- Aim of the exercise -
Line by line, repeat all the material exactly as it appears.

- Records shown -
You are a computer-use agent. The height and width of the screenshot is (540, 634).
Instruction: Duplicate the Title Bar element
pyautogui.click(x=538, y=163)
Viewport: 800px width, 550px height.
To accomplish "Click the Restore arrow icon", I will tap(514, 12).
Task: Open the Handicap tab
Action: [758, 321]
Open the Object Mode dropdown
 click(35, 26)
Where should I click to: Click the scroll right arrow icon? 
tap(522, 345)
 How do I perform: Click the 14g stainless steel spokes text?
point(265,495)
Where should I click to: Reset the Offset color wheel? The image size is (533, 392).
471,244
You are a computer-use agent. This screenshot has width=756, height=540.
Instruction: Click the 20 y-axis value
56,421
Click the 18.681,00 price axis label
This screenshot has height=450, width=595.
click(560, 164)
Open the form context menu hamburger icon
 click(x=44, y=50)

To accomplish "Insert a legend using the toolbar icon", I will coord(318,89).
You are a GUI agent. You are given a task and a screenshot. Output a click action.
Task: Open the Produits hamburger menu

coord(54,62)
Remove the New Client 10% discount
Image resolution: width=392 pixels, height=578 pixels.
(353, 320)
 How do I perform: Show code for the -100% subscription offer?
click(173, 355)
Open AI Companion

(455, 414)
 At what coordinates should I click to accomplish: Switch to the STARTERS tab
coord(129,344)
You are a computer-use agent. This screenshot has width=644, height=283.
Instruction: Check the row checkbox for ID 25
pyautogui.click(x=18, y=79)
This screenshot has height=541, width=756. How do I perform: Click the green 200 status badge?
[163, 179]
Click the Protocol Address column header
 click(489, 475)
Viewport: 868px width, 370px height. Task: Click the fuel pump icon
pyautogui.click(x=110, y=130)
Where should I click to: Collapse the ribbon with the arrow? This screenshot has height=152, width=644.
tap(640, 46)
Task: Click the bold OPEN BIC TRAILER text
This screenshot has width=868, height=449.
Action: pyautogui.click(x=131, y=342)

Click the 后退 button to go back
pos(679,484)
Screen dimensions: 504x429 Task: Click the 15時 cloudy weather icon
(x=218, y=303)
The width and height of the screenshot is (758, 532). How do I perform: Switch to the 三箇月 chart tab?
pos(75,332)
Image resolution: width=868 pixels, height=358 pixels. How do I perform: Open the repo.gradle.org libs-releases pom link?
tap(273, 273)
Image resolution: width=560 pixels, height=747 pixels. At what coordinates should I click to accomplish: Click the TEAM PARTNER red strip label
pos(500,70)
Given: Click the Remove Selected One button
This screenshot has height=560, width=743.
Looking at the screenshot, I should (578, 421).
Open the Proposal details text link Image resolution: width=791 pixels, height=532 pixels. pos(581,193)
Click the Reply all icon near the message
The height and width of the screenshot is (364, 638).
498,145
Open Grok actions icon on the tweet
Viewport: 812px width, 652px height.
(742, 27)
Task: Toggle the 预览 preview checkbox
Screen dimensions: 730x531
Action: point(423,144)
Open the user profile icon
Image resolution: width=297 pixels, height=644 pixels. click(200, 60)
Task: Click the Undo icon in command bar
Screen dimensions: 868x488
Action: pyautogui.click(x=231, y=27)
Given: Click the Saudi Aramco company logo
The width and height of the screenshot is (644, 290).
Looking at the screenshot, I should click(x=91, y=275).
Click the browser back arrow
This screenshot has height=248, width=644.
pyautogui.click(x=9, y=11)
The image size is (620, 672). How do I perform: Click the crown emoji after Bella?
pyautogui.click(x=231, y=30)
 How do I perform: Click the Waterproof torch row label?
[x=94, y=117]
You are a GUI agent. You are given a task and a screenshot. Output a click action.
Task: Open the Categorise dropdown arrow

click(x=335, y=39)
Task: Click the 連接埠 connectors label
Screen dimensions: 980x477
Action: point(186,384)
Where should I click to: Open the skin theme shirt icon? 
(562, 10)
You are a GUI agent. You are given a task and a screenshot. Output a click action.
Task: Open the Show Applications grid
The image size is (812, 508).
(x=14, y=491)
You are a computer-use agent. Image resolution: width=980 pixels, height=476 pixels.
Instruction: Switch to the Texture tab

- Result -
You are a computer-use agent. The height and width of the screenshot is (540, 634).
Instruction: Duplicate the Title Bar element
pyautogui.click(x=538, y=163)
Viewport: 800px width, 550px height.
To accomplish "Click the Restore arrow icon", I will tap(514, 12).
Task: Open the Handicap tab
Action: [758, 321]
Open the Object Mode dropdown
 click(35, 26)
Where should I click to: Click the scroll right arrow icon? 
tap(522, 345)
 How do I perform: Click the 14g stainless steel spokes text?
point(265,495)
Where should I click to: Reset the Offset color wheel? The image size is (533, 392).
471,244
You are a computer-use agent. This screenshot has width=756, height=540.
Instruction: Click the 20 y-axis value
56,421
Click the 18.681,00 price axis label
This screenshot has height=450, width=595.
click(560, 164)
Open the form context menu hamburger icon
 click(x=44, y=50)

To accomplish "Insert a legend using the toolbar icon", I will coord(318,89).
You are a GUI agent. You are given a task and a screenshot. Output a click action.
Task: Open the Produits hamburger menu

coord(54,62)
Remove the New Client 10% discount
Image resolution: width=392 pixels, height=578 pixels.
(353, 320)
 How do I perform: Show code for the -100% subscription offer?
click(173, 355)
Open AI Companion

(455, 414)
 At what coordinates should I click to accomplish: Switch to the STARTERS tab
coord(129,344)
You are a computer-use agent. This screenshot has width=644, height=283.
Instruction: Check the row checkbox for ID 25
pyautogui.click(x=18, y=79)
This screenshot has height=541, width=756. How do I perform: Click the green 200 status badge?
[163, 179]
Click the Protocol Address column header
 click(489, 475)
Viewport: 868px width, 370px height. Task: Click the fuel pump icon
pyautogui.click(x=110, y=130)
Where should I click to: Collapse the ribbon with the arrow? This screenshot has height=152, width=644.
tap(640, 46)
Task: Click the bold OPEN BIC TRAILER text
This screenshot has width=868, height=449.
Action: pyautogui.click(x=131, y=342)

Click the 后退 button to go back
pos(679,484)
Screen dimensions: 504x429 Task: Click the 15時 cloudy weather icon
(x=218, y=303)
The width and height of the screenshot is (758, 532). How do I perform: Switch to the 三箇月 chart tab?
pos(75,332)
Image resolution: width=868 pixels, height=358 pixels. How do I perform: Open the repo.gradle.org libs-releases pom link?
tap(273, 273)
Image resolution: width=560 pixels, height=747 pixels. At what coordinates should I click to accomplish: Click the TEAM PARTNER red strip label
pos(500,70)
Given: Click the Remove Selected One button
This screenshot has height=560, width=743.
Looking at the screenshot, I should (578, 421).
Open the Proposal details text link Image resolution: width=791 pixels, height=532 pixels. pos(581,193)
Click the Reply all icon near the message
The height and width of the screenshot is (364, 638).
498,145
Open Grok actions icon on the tweet
Viewport: 812px width, 652px height.
(742, 27)
Task: Toggle the 预览 preview checkbox
Screen dimensions: 730x531
Action: point(423,144)
Open the user profile icon
Image resolution: width=297 pixels, height=644 pixels. click(200, 60)
Task: Click the Undo icon in command bar
Screen dimensions: 868x488
Action: pyautogui.click(x=231, y=27)
Given: Click the Saudi Aramco company logo
The width and height of the screenshot is (644, 290).
Looking at the screenshot, I should click(x=91, y=275).
Click the browser back arrow
This screenshot has height=248, width=644.
pyautogui.click(x=9, y=11)
The image size is (620, 672). How do I perform: Click the crown emoji after Bella?
pyautogui.click(x=231, y=30)
 How do I perform: Click the Waterproof torch row label?
[x=94, y=117]
You are a GUI agent. You are given a task and a screenshot. Output a click action.
Task: Open the Categorise dropdown arrow

click(x=335, y=39)
Task: Click the 連接埠 connectors label
Screen dimensions: 980x477
Action: point(186,384)
Where should I click to: Open the skin theme shirt icon? 
(562, 10)
You are a GUI agent. You are given a task and a screenshot. Output a click action.
Task: Open the Show Applications grid
The image size is (812, 508).
(x=14, y=491)
You are a computer-use agent. Image resolution: width=980 pixels, height=476 pixels.
Instruction: Switch to the Texture tab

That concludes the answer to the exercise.